Old-fashioned numeric keypads still will have a prominent place — but largely overseas. In a twist of market dynamics, the demand for QWERTY phones is mainly a North American phenomenon, said Ross Rubin, an analyst at NPD.

Although touch screens are gaining in popularity all over the world, people in other countries got into text messaging much earlier and "became acclimated to texting with a keypad," Rubin said. Meanwhile, the U.S. market has been influenced by high-end smart phones like the Treo and the BlackBerry that pioneered small versions of typewriter-style keyboards.

As a result, numeric keypads were still dominant at the CTIA booth of Nokia Corp., the world's largest maker of cell phones, which has a relatively minor presence in the U.S. The same was the case at the booth of Japanese-Swedish manufacturer Sony Ericsson.

Other notable wireless devices at the show (prices are with two-year contracts):

• The Samsung Impression is the first phone on the U.S. market with a screen that uses organic light-emitting diodes rather than liquid crystals. Since OLEDs emit their own light, rather than filtering a fluorescent backlight like LCDs, they can save on battery life and provide better image quality. The Impression has a 3.2-inch touch screen capable of showing very saturated colors and dark blacks, and a slide-out QWERTY keyboard. AT&T will sell the phone for $200 starting Tuesday. OLEDs have shown up before in camera displays, and Sony sells a small, expensive OLED TV.

• AT&T will sell the Nokia E71x, which is billed as the thinnest smart phone in the country, less than half an inch thick. The layout is similar to that of a BlackBerry or BlackJack, and includes a keyboard. Nokia has had a hard time penetrating the U.S. smart phone market, and previous, similar Nokia models sold by AT&T haven't made much of dent on the dominant market share of Research In Motion Ltd.'s BlackBerry. Despite being so thin, the E71x has a 3.2 megapixel camera with autofocus. The phone will cost $100. AT&T has no firm launch date.

• Sprint Nextel Corp. trotted out the Samsung Instinct s30, a follow-up to the first Instinct, which it introduced last year as a touch-screen competitor to the iPhone. The s30 has a thinner, more rounded body and includes a more fully featured Web browser. The s30 will be available April 19 for $130.

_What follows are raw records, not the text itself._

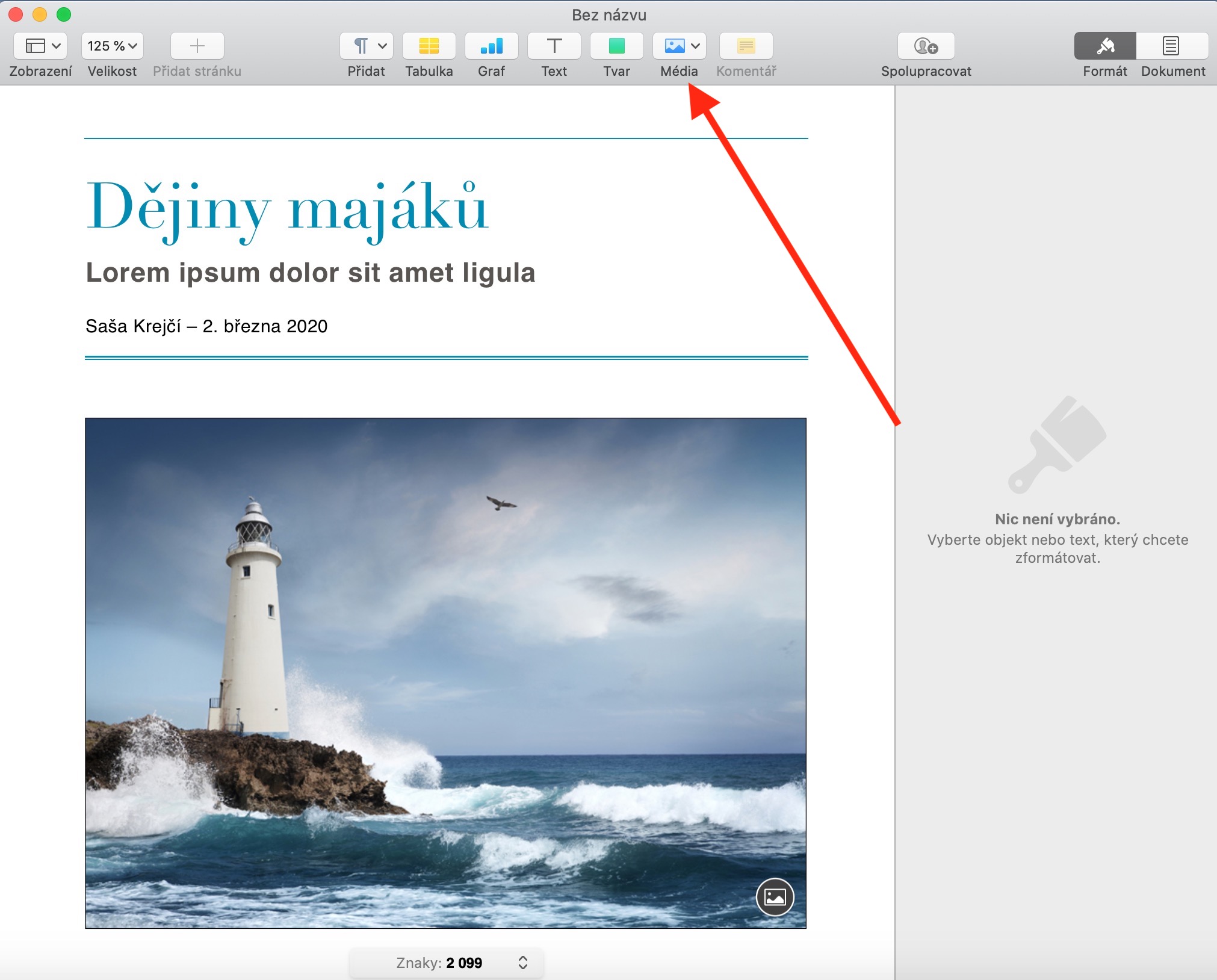Open the 125 % zoom dropdown
The height and width of the screenshot is (980, 1217).
pyautogui.click(x=112, y=46)
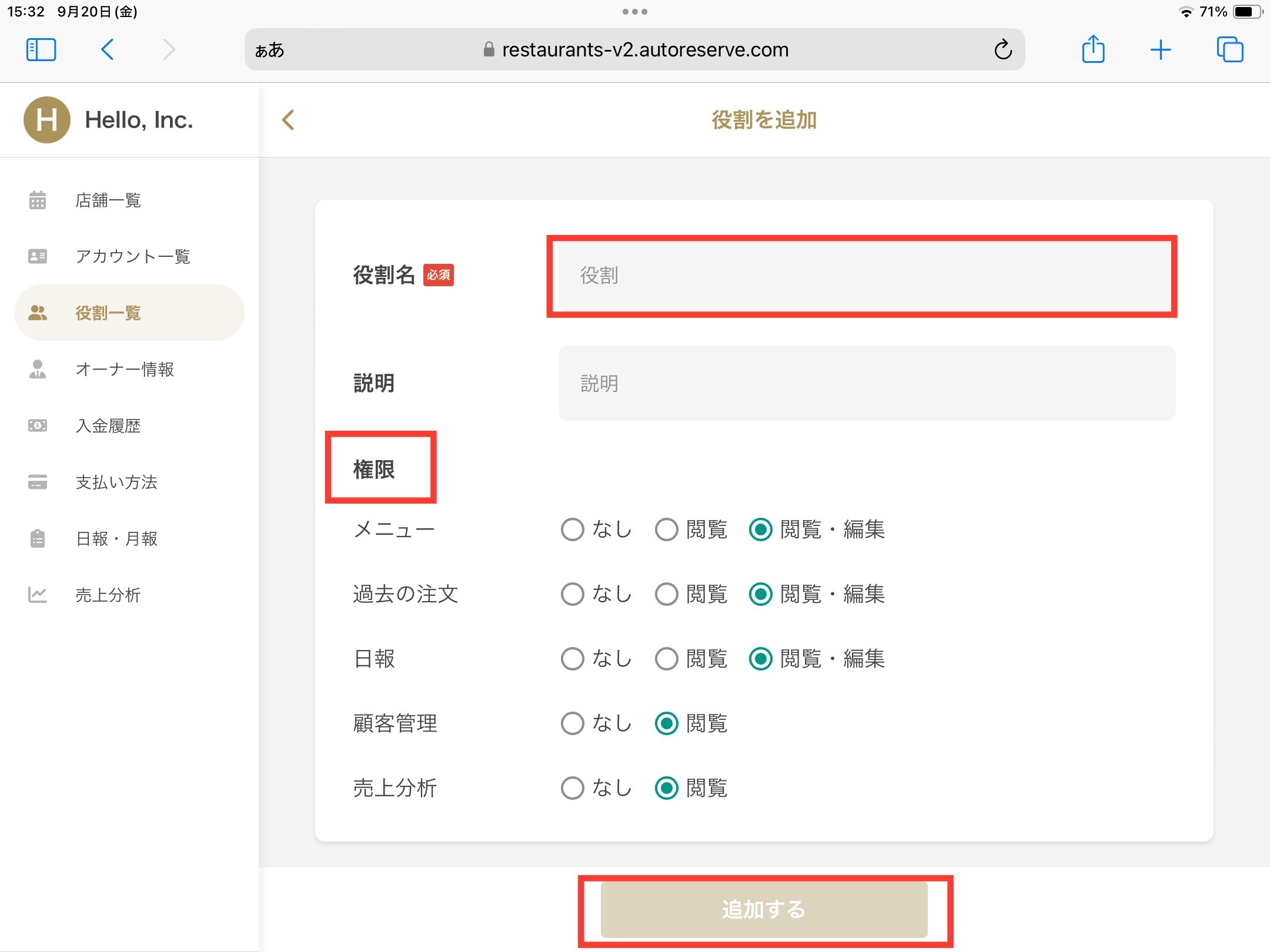Select なし for メニュー permission

[572, 529]
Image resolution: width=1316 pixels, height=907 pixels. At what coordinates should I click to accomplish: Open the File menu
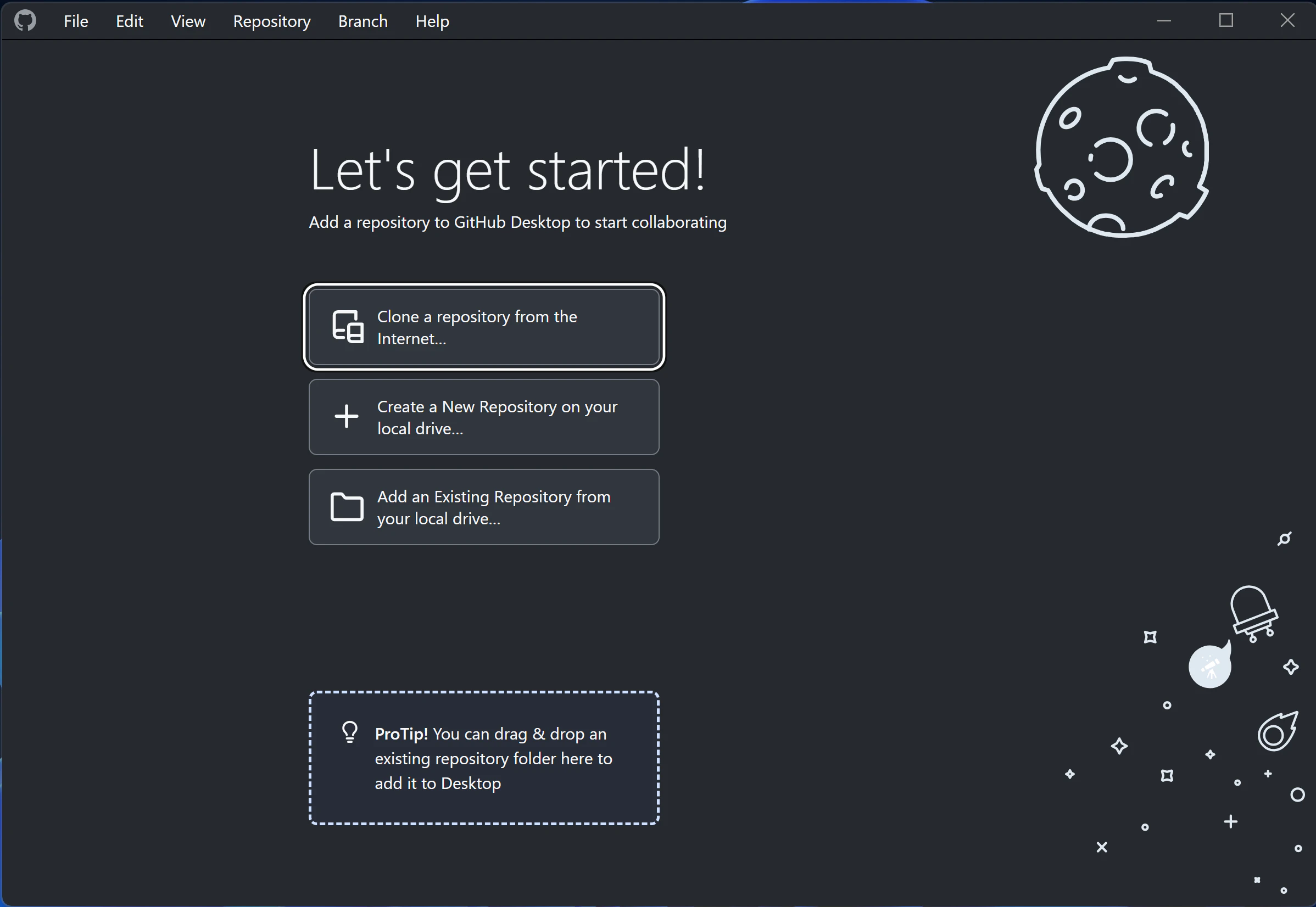point(76,21)
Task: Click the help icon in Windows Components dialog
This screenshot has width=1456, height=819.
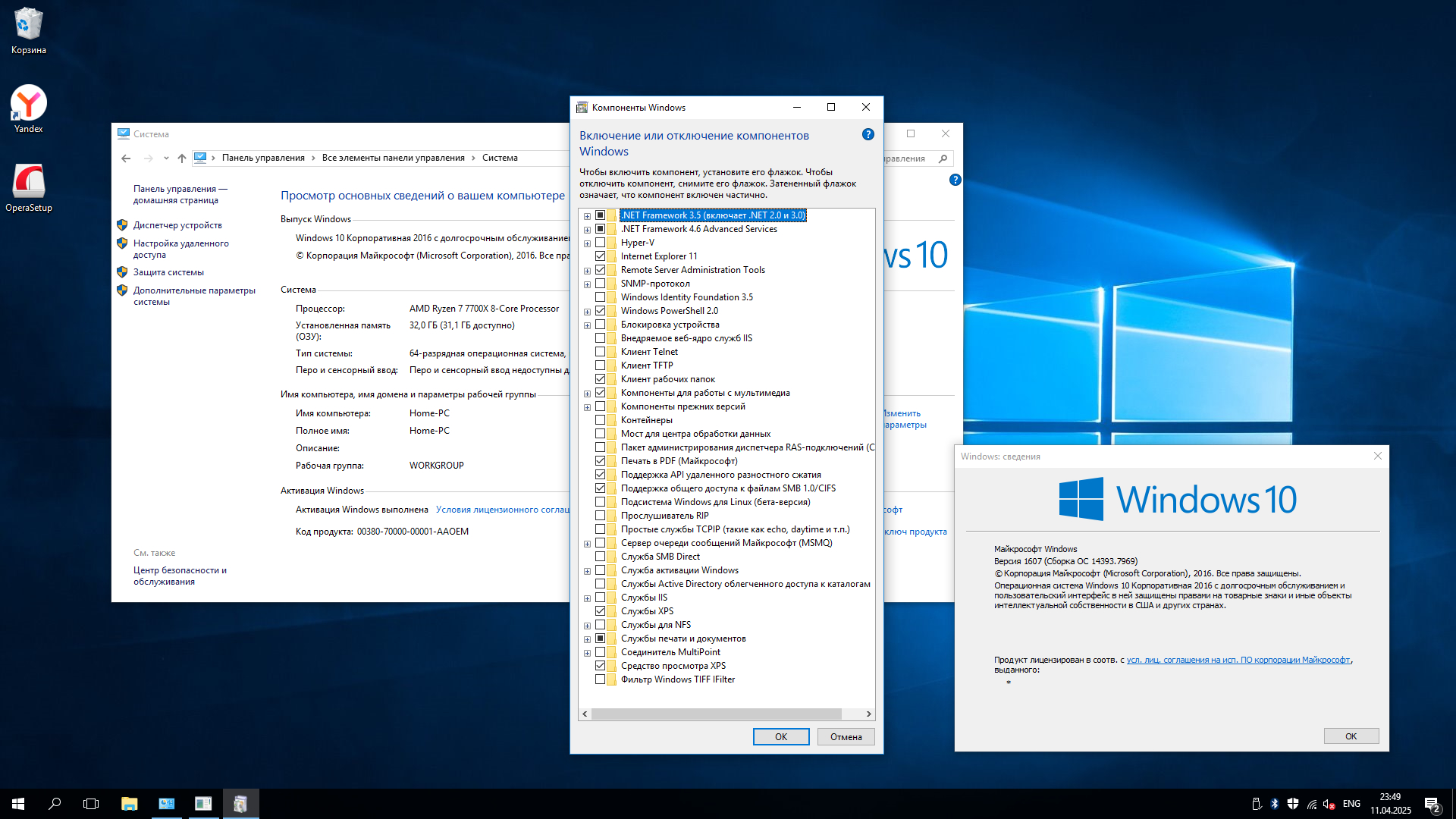Action: (868, 135)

• Samsung is making a Web tablet for Clearwire Corp.'s wireless broadband network, which uses a technology known as WiMax. There are laptops and modems for the network, which is live in Portland, Ore., and Baltimore, but there hasn't been a standalone portable device for Clearwire since Nokia discontinued its WiMax tablet in January. Samsung's Mondi will go on sale in the next three months. No price was announced. It doesn't work as a phone, but it could run teleconferencing applications like Skype. The underlying software is Windows Mobile. Naturally, the Mondi has a keyboard and a touch screen, with a 4.3-inch diagonal.